Chalk-Paths%20copy.jpg


Also to the North, the world's deepest hand-dug well, now located in a hospital car park. Why they decided to start digging a well at the top of a hill, 'tis a mystery.

where do you live then?
 

IdleRich

IdleRich
I live in a strange village or even town about 10k outside Lisbon, it's a mixture of the pretty and the banal (seems there is no planning permission rule - you can buy some land and throw up whatever you like, no matter how ugly) but it's by the river and the marshes and a few minutes from Lisbon by train. We're on the 3rd floor and can see the river and loads of other stuff. It's got a small rundown castle which is about 700 years old but (typically for Portugal) has been thoughtlessly converted into a cheesy bar, also a nice church and a massive house which (I guess) was built for the priest and several squares where old people often sit segregated into men and women like they were at primary school. Also lots of empty scrub - some of it fenced off, some of it open to you if you wanna risk it - and, the worst thing, loads of rubbish tipped into the bushes and long grass.
It's weird cos the town is divided into bits by the motorway, some places which are really close as the crow flies are all but inaccessible on foot or take an hour to get to. If you walk down the street you see loads of old ladies dressed all in black glaring at everyone - I think they grew up under Salazar and hate to see young people having fun.
 

IdleRich

IdleRich
Walking across here is pretty great

passtejo_cover.jpg

You can walk (or ride) about 7k across those marshes from one town to another right by the Tagus.
 
Last edited:

DannyL

Wild Horses
I live in Hackney, squeezed between Shoreditch Park and the canal. The building is fairly dilapidated postwar council stock, and we're last on a long chain of rebuilding works, which kinda puts us in the crosshairs of the running down of local government budgets, debates about their collective duty, insane London property prices, gentrification and so on. All this discourses swirling around above our heads like smoke from a BBQ. The most striking geographical features are the park next to us and the canal. The park is great, like an extended front garden for me in summer even though it's very flat and empty of much wildlife and tree growth. It's more like a flat expanse of green than much else, and that took a beating in last year's hot summer. The canal - complete with Drax throwups (and a million others) - is like a kind of mainline for hipsters and probably one of the nicest walks one can do in London. Probably the best thing about the estate is it's quite cut off from roads so you get lots of kids running around playing and screaming, sounding like proper urchins.
 

sadmanbarty

Well-known member
a narrow middle class enclave at the meeting point of the traditionally (though rapidly gentrifying) areas of deptford and peckham. the locals are mostly caroline lucas types, soft spoken, artistic and left wing, however there are poorer immigrant households freckling the demographic map. around the corner is a rather astounding street in which everyone's latino; so much so that the one african kid who lives on it knows how to speak Portuguese without having taken a single lesson.
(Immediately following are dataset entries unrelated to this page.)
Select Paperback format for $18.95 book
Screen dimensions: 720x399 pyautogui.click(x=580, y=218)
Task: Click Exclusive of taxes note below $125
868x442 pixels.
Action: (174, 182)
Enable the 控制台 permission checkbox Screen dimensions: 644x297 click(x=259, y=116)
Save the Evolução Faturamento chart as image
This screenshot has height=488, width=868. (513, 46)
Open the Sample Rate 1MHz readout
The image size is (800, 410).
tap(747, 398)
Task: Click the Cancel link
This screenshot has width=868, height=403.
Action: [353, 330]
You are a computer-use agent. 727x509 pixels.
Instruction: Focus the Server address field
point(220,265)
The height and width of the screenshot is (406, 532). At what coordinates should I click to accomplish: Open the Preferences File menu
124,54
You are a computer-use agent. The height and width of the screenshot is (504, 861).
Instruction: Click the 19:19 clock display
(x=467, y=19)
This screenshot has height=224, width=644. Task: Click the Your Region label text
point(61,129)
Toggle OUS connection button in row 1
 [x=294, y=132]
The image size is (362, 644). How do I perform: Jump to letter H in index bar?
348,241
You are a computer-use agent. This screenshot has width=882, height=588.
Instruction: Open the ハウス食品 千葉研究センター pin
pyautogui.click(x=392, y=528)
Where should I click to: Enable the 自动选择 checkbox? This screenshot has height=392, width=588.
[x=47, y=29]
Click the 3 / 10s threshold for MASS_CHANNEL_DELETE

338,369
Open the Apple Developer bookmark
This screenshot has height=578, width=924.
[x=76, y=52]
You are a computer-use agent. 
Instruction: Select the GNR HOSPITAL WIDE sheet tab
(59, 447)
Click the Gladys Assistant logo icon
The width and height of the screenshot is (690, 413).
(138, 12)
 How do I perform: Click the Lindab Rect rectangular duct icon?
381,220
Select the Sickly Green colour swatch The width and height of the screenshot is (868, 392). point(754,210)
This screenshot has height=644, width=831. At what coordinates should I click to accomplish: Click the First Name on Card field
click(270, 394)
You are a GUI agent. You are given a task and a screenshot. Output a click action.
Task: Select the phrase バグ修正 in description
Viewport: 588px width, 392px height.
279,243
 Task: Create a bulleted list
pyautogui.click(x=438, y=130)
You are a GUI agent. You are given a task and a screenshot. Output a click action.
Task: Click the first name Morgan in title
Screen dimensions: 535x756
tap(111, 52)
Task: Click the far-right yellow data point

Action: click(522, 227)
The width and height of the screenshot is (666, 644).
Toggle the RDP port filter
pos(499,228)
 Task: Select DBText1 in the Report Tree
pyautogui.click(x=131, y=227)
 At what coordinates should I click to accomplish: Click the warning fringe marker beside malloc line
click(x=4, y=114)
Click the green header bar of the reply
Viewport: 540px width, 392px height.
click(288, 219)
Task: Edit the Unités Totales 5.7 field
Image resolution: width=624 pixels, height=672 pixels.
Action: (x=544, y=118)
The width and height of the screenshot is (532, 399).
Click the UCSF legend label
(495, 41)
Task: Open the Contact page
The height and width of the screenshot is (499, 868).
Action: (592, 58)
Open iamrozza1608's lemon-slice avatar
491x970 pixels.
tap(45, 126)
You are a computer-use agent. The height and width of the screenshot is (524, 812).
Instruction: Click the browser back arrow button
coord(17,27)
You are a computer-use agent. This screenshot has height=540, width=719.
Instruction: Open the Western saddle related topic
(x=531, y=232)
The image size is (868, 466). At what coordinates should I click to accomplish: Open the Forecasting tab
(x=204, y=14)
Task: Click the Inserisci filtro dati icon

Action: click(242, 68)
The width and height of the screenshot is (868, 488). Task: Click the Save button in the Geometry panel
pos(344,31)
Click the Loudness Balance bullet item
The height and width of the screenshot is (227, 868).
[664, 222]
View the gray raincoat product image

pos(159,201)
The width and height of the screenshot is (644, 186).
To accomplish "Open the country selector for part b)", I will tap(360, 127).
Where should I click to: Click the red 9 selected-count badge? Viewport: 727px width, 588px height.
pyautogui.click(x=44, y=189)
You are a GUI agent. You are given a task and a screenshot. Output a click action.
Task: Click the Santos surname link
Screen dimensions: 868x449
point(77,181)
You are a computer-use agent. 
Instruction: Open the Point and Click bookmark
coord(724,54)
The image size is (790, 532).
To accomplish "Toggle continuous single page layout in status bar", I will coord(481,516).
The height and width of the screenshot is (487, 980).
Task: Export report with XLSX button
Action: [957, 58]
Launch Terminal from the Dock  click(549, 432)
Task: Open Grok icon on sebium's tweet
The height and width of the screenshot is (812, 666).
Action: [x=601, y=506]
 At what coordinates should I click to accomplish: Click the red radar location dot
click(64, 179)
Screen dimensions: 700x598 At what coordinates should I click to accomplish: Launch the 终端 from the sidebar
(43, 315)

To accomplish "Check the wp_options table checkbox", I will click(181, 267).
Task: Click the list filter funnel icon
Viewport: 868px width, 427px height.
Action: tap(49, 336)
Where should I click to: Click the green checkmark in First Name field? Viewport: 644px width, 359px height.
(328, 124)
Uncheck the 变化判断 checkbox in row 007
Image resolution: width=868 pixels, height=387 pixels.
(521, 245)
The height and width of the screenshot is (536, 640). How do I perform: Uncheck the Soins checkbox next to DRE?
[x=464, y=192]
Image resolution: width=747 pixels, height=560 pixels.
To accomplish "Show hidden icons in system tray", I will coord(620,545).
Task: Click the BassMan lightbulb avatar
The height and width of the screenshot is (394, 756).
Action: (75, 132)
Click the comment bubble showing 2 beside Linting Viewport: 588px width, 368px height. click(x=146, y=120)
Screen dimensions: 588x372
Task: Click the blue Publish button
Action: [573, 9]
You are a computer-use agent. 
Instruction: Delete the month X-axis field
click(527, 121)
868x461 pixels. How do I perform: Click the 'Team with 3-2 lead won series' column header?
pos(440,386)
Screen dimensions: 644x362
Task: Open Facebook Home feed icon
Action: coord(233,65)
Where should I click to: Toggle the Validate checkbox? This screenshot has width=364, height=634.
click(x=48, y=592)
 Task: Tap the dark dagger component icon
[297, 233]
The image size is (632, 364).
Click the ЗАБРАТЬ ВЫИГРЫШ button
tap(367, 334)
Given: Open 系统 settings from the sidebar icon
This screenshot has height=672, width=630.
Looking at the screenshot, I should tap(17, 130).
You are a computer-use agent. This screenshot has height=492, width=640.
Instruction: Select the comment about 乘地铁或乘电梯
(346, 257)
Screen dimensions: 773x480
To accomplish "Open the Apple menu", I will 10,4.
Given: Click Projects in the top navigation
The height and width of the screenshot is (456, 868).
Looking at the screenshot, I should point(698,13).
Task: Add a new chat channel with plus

it's on a hill and rather poetically the more uphill you go, the richer it gets. at the top of the hill is a park, which is unremarkable other than it allows you to see the whole of the london skyline.

across the road from me is a drug den in in which shady characters amassed rather brazenly talking about brining uzi's to clubs. down the hill is the the beggining of pecham and the old kent road. it's full of homeless people and alchoholics and there are buildings that still show bullet holes from an ostensible kray twins drive by. if you walk the other way you get deptford, a special place that's like a magic-realis bazar. if you keep walking you get to luke's house or you get to goldsmiths. i'm not that into art students, but i do like in recent years a larger and larger trans-gendered community has amassed around goldsmiths. the cohabitation of pious africans with such blasphemers makes me proud of liberal democracy.